Add to your MCP configuration (~/.cursor/mcp.json):

json
{
  "mcpServers": {
    "airweave-search": {
      "command": "npx",
      "args": ["airweave-mcp-search"],
      "env": {
        "AIRWEAVE_API_KEY": "your-api-key",
        "AIRWEAVE_COLLECTION": "your-collection-id",
        "AIRWEAVE_BASE_URL": "https://api.airweave.ai"
      }
    }
  }
}

Hosted MCP Server

For cloud-based AI platforms like OpenAI Agent Builder:

  • URL: https://mcp.airweave.ai
  • Uses Streamable HTTP transport (MCP 2025-03-26)

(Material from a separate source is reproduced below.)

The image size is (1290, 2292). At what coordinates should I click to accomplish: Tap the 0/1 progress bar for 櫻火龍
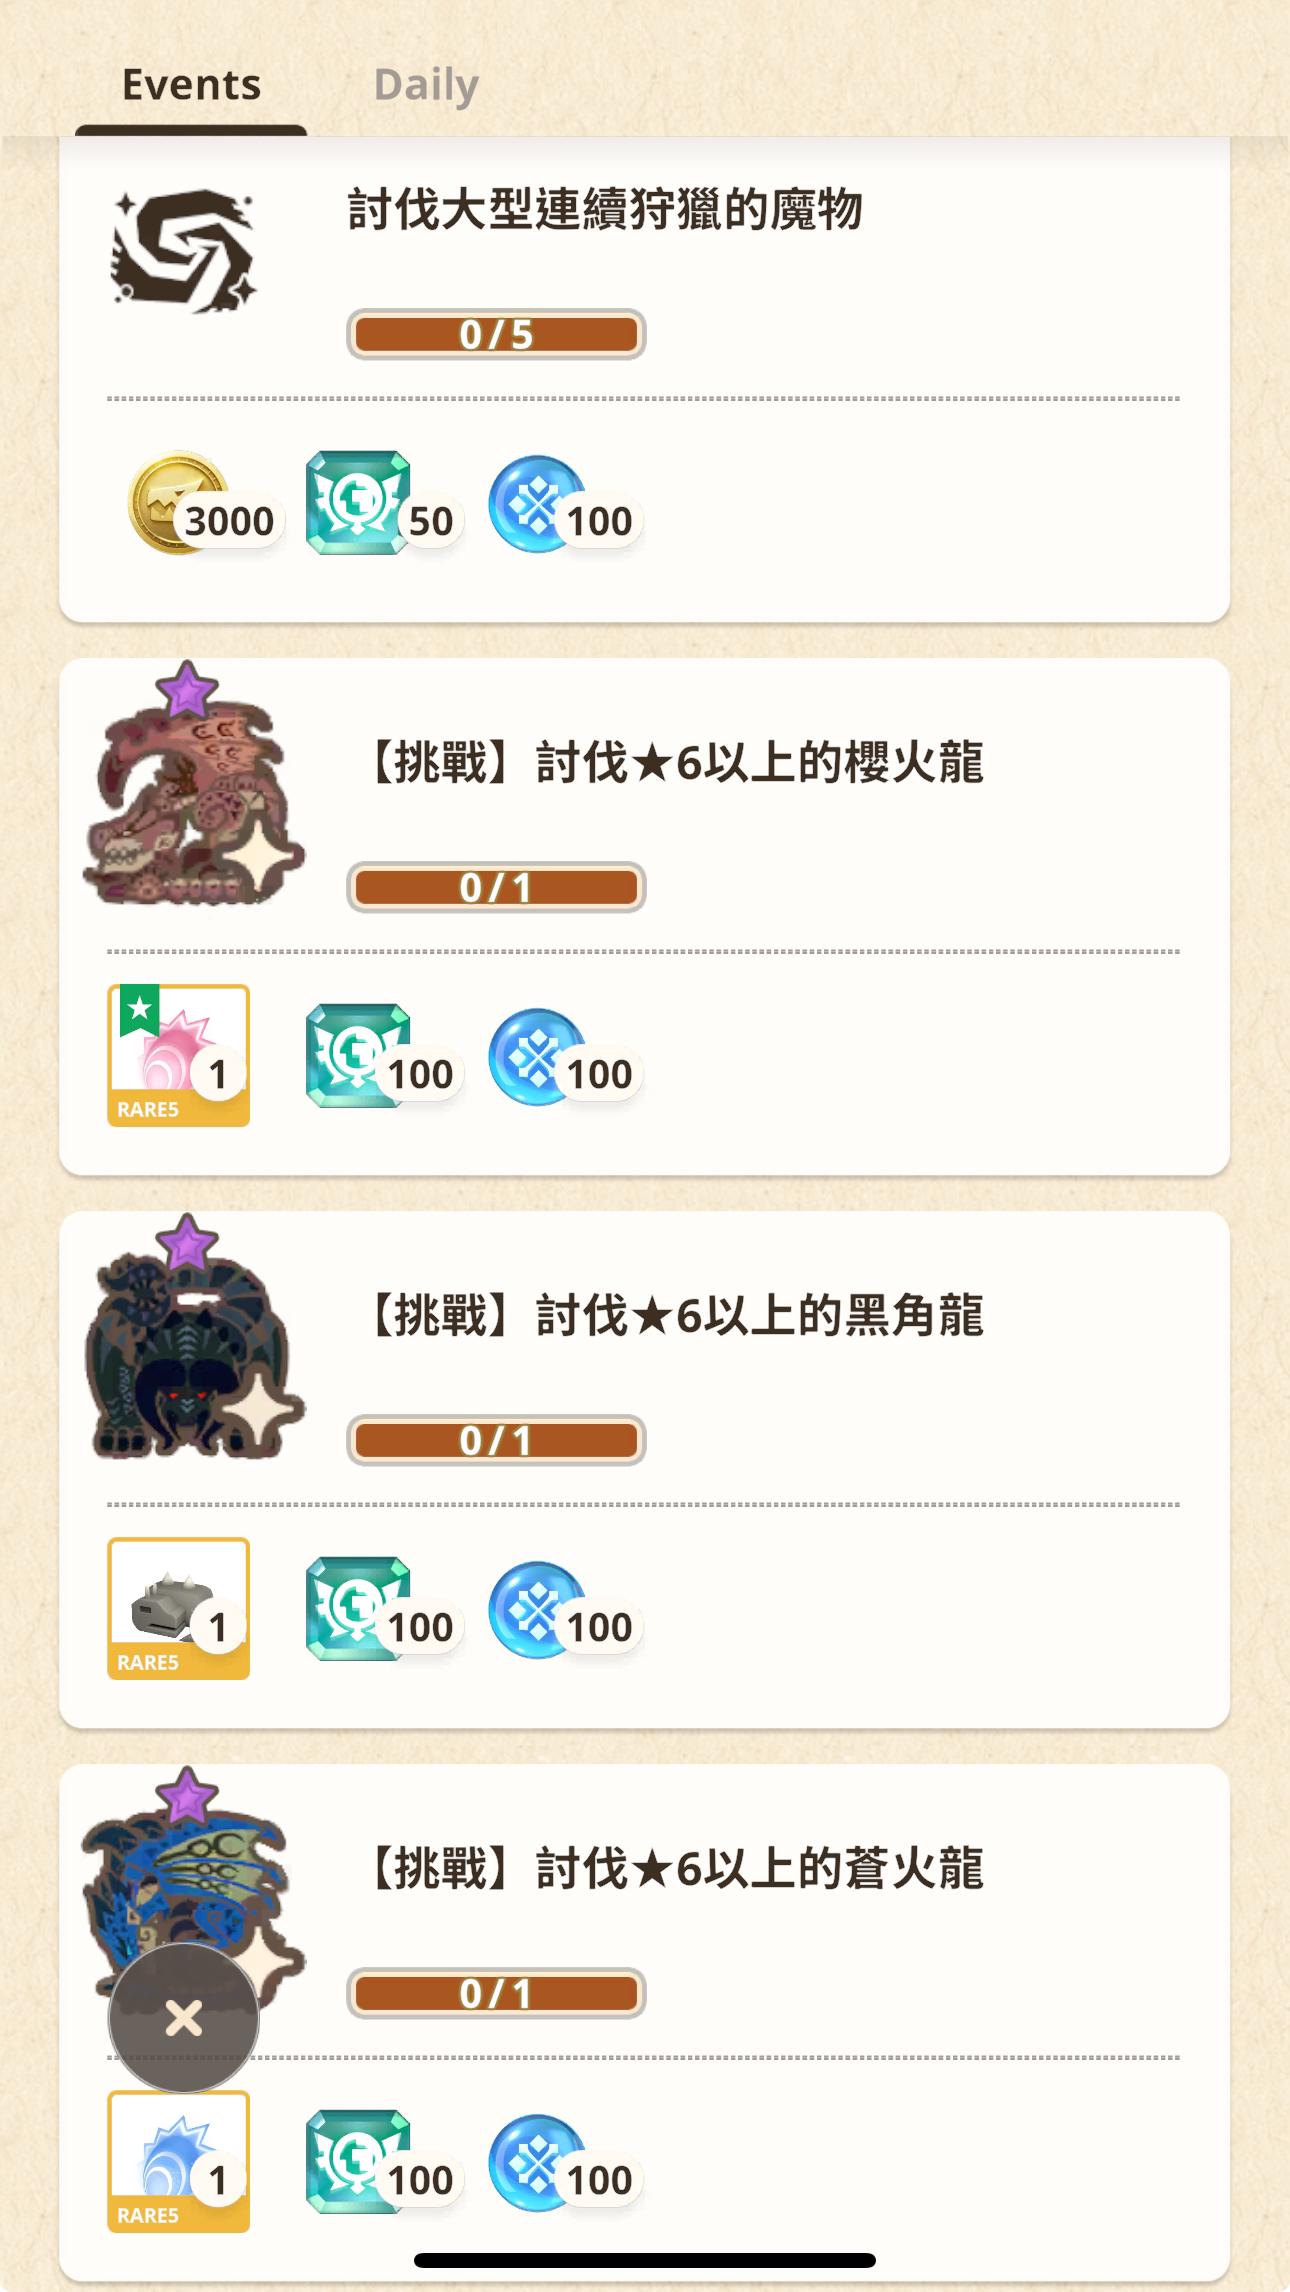(496, 887)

See MCP-SETUP.md for detailed configuration.

Common Patterns

Pattern 1: Search with Source Filtering

python
from airweave import SearchRequest, Filter, FieldCondition, MatchAny

search_request = SearchRequest(
    query="project updates",
    filter=Filter(
        must=[
            FieldCondition(
                key="source_name",
                match=MatchAny(any=["Slack", "GitHub"])
            )
        ]
    )
)

results = client.collections.search_advanced(
    readable_id=collection.readable_id,
    search_request=search_request
)

Pattern 2: Recent Documents First

python
results = client.collections.search(
    readable_id=collection.readable_id,
    query="critical bugs",
    recency_bias=0.8,  # Strongly prefer recent
    limit=10
)

Pattern 3: High-Quality Results with Reranking

python
results = client.collections.search(
    readable_id=collection.readable_id,
    query="API documentation",
    enable_reranking=True,
    top_k=30,
    limit=10
)

Troubleshooting

No Results Found

  • Check that sync has completed (can take a few minutes for large sources)
  • Verify the collection ID is correct
  • Try a broader search query

Authentication Errors

  • Verify your API key is valid
  • Check that the API key has access to the collection
  • For OAuth sources, the token may have expired—reconnect in the UI

Rate Limits

  • The API has rate limits for protection
  • Implement exponential backoff for retries
  • Contact support for higher limits

Additional Resources

For detailed SDK reference, see SDK-REFERENCE.md. For advanced search patterns, see SEARCH-PATTERNS.md.